The first USPR systems were employed in the 1990’s on the CCT and TEXT-U tokamaks in the US, followed by a system on the GAMMA-10 mirror machine in Japan in the 2000’s. The most ambitious of the early implementations was a system that UC Davis installed on the Sustained Spheromak Experiment (SSPX) in Livermore, CA, which employed a 3-chirp transmitter. To boost the output at the higher IF frequencies (up to 18 GHz), a portion of the low frequency (LF) chirp is frequency doubled to form middle frequency (MF) and high frequency (HF) chirps. Two SP2T switches select the appropriate waveform, cycling all three frequency chirps for full coverage. The transmitter chirps are directed to one of three millimeter-wave mixers for upconversion and propagation into the plasma. The reflected signals are downconverted, amplified, and gated to remove spurious reflections. The signals are then split into 8 different filter bands with time-of-flight electronics measuring the time delay at each frequency. A third order polynomial fit is performed on the filtered time delay data, and the fitted time delays are Abel-inverted to generate electron density profiles.
UC Davis has now been funded by ARPA-E to develop a USPR system for compact, magnetically-confined fusion-energy concept devices. The new USPR system takes advantage of advances in active frequency multiplier and high speed electronics technology to realize a compact, highly adaptable, high resolution diagnostic instrument that can be readily transported from device to device with minimal setup required. Here, the passive upconverting mixers employed on SSPX in the USPR transmitter are being replaced by active multiplier chains (AMCs), and connectorized Schottky diode detectors and commercial time-of-flight (TOF) electronics replaced by new custom printed circuits employing high performance integrated circuits (ICs). Lastly, the stand-alone digitizers employed on SSPX will be replaced by field programmable gate array (FPGA) based controllers, which can not only record TOF data but also process and analyze the data including the ability to internally generate the desired density profiles without the need to install diagnostic software into the data acquisition system of the target plasma.
The accuracy of the electron density profiles generated by pulsed techniques such as USPR has been limited primarily by 3 distinct factors: (1) the number of TOF data points or frequency separation between data points, (2) the total time required to acquire these data points, (3) by a limited dynamic range (in terms of the post-detector signal amplitude) over which the TOF measurements are made.

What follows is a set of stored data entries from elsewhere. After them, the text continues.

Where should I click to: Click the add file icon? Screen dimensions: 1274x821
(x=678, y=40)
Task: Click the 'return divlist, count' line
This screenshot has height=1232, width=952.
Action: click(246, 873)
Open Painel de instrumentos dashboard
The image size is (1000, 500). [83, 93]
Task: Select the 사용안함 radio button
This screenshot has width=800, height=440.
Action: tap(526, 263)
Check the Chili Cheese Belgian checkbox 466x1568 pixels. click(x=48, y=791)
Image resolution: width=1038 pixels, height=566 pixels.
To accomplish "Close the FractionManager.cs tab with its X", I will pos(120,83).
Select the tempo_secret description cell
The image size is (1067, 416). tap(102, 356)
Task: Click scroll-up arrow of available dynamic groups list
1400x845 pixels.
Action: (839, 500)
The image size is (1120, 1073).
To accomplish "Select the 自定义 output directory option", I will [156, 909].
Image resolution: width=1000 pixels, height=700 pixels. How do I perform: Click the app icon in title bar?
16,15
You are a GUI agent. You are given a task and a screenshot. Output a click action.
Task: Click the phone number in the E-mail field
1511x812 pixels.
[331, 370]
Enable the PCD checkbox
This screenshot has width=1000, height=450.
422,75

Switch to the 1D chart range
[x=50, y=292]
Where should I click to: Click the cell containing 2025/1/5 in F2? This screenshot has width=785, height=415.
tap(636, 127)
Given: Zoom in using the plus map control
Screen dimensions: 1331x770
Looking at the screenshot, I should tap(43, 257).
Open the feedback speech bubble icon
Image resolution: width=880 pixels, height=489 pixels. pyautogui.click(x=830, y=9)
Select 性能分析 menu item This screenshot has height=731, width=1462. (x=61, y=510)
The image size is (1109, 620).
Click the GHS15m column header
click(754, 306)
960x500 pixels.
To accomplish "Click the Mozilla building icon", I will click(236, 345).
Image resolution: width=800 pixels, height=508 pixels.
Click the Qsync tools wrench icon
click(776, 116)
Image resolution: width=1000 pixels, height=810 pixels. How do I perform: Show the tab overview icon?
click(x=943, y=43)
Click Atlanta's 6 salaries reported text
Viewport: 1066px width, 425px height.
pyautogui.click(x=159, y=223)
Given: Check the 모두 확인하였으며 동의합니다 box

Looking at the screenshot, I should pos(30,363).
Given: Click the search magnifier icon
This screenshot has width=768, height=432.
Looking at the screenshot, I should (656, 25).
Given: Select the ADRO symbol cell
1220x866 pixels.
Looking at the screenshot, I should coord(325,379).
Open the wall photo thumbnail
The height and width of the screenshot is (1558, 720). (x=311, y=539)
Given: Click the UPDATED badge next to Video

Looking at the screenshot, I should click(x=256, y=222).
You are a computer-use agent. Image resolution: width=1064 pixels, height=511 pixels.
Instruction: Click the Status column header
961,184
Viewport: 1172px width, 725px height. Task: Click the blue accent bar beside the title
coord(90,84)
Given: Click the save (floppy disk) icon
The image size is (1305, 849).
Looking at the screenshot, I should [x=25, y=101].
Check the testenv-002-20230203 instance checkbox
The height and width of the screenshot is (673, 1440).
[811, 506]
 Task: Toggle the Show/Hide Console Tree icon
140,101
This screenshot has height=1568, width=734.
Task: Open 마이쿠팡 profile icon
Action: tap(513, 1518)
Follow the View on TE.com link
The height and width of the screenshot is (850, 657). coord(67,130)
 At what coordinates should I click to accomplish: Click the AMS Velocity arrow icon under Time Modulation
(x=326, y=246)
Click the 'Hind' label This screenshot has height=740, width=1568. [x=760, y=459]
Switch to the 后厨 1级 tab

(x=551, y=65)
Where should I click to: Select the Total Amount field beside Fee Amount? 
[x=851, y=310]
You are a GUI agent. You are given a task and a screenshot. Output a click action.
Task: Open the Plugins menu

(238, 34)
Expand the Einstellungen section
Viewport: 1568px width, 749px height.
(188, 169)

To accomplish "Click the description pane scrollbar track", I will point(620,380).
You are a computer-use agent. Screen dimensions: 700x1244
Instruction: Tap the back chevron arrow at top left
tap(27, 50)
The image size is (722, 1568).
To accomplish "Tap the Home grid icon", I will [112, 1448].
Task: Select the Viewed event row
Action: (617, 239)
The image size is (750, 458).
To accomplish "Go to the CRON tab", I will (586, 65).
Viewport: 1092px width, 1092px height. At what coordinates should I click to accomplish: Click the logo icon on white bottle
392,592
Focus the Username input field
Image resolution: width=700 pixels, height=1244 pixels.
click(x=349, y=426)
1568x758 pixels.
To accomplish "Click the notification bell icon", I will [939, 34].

The SSPX system required 9 µsec to acquire one set of 3×8=24 TOF measurements from the 3 mixers that spanned 33 to 75 GHz. The limited dynamic range of the previous detection system resulted in the need to average the lowest 4 out of 9 TOF measurements at each frequency to minimize the effects of plasma turbulence on the reconstructed density profile, such that each density profile reflected measurements taken over a 9×9 = 81 µsec window.
The new approach will acquire ~60 TOF measurements from 4 mixers with an increased span of 22 to 75 GHz, and do so in only 4 µsec due to the faster response times of the new time-of-flight electronics. By effectively doubling the dynamic range of each time delay measurement, we anticipate that the time acquisition window required for each profile to be reduced to perhaps as low as 3×4 = 12 µsec. Hence a >6-fold increase in the time resolution combined with a nearly 4-fold increase in the number of data points with a corresponding improvement in the spatial resolution of the reconstructed density profile.